The Virginia Code specifically states that “a locality may, within the geographical limits of the locality, authorize and permit the erection of monuments or memorials for any war or conflict,” from the Algonquin war in 1622 to Operation Iraqi Freedom in 2003. But the statute also states that “if such are erected, it shall be unlawful for the authorities of the locality, or any other person or persons, to disturb or interfere with any monuments or memorials so erected.”
Virginia is a Dillon Rule state, and like it or not, localities are not allowed to do much of anything without the General Assembly’s permission. So Charlottesville officials knew that they could not legally remove the statues well before they became a flashpoint between Unite the Right white supremacists and Antifa counter-demonstrators in the 2017 riot in which Heather Heyer was killed.
Even the Southern Poverty Law Center admitted after the ruling that Charlottesville may be “stuck” with the 100-year-old bronze equestrian statues, both of which are inarguably fine examples of the sculptor’s art and listed on the National Register of Historic Places and Virginia’s Historic Register.
Charlottesville residents themselves don’t all agree that the statues should be taken down. In its 2016 final report, the city’s own Blue Ribbon Commission voted 6-3 that the statues be left in place, but that the city take steps to put them in the context of the Confederacy’s defense of slavery and its ultimate defeat by Union forces in the Civil War—a recommendation that was disregarded by the Charlottesville City Council. But the court ruling makes that the most likely outcome.
The larger and more difficult question is whether the General Assembly should amend or repeal the law forbidding jurisdictions to remove war monuments initially erected with their permission if they offend current sensibilities.
The state law should not be repealed. It acts as a firewall, protecting monuments honoring the dead from self-appointed censors who would erase the memory of any historic figures they deem flawed from the public square.
The problem is that all historic figures are the flawed products of their place and time. In addition to Civil War generals, protesters around the country have also called for the removal of the likenesses of America’s Founding Fathers, including Virginia’s own George Washington and Thomas Jefferson, because they owned slaves.

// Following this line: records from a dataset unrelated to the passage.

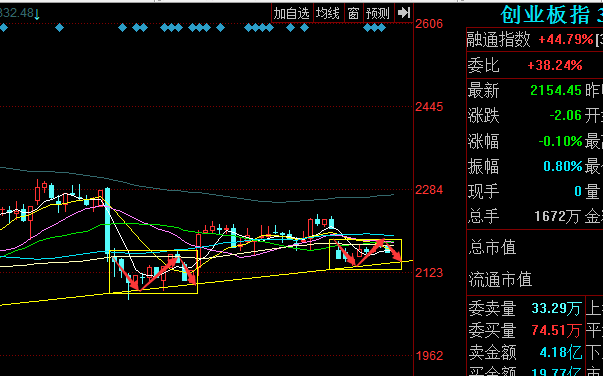This screenshot has height=376, width=603.
Task: Click the red arrow zigzag inside right yellow box
Action: 368,253

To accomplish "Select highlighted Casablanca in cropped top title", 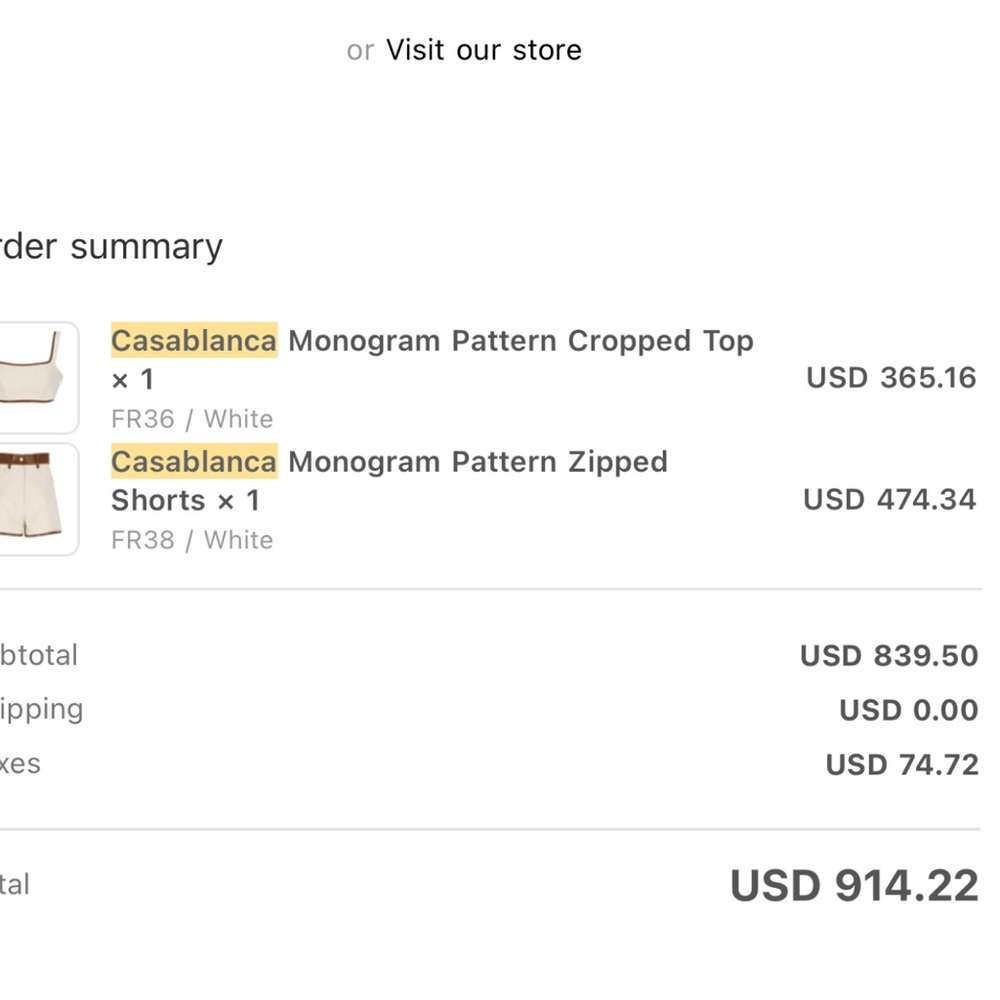I will (193, 341).
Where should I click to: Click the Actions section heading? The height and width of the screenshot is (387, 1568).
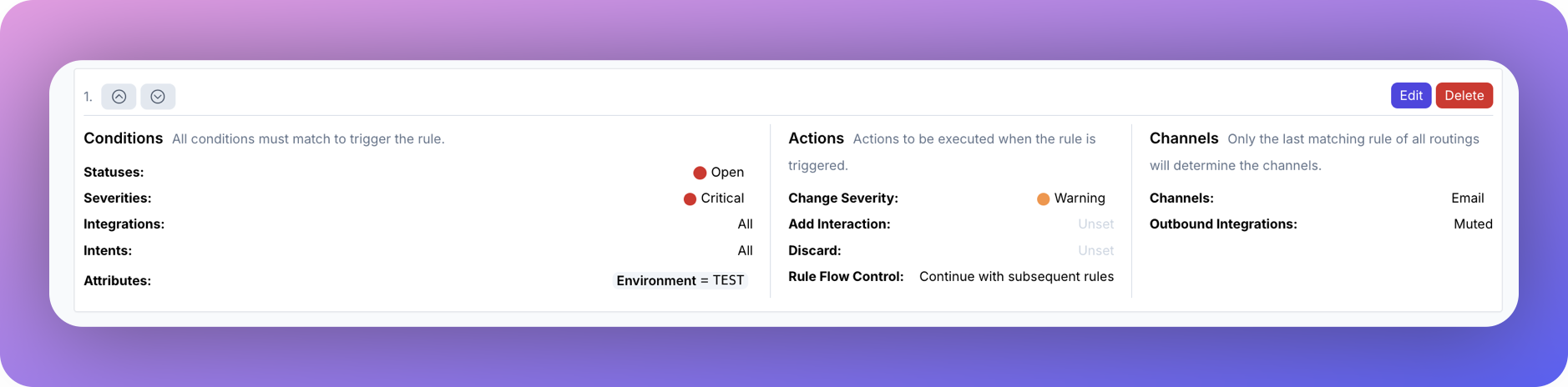pyautogui.click(x=816, y=138)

The General Assembly should not succumb to attempts to erase the memory of these otherwise great men.
However, life is for the living, and localities should not be forced to live in perpetuity with war memorials that clash with more contemporary views of their own history, either.
The law should be amended so that, on a case-by-case basis, jurisdictions can petition the state legislature for permission to relocate statues of vanquished Confederate generals or other out-of-favor historical figures to private or state-owned property at their expense.
Tampering with war memorials should not be undertaken lightly. Future generations can learn valuable lessons from these mute reminders of the nation’s bloody past, and prevent them from being doomed to repeat their ancestors’ mistakes.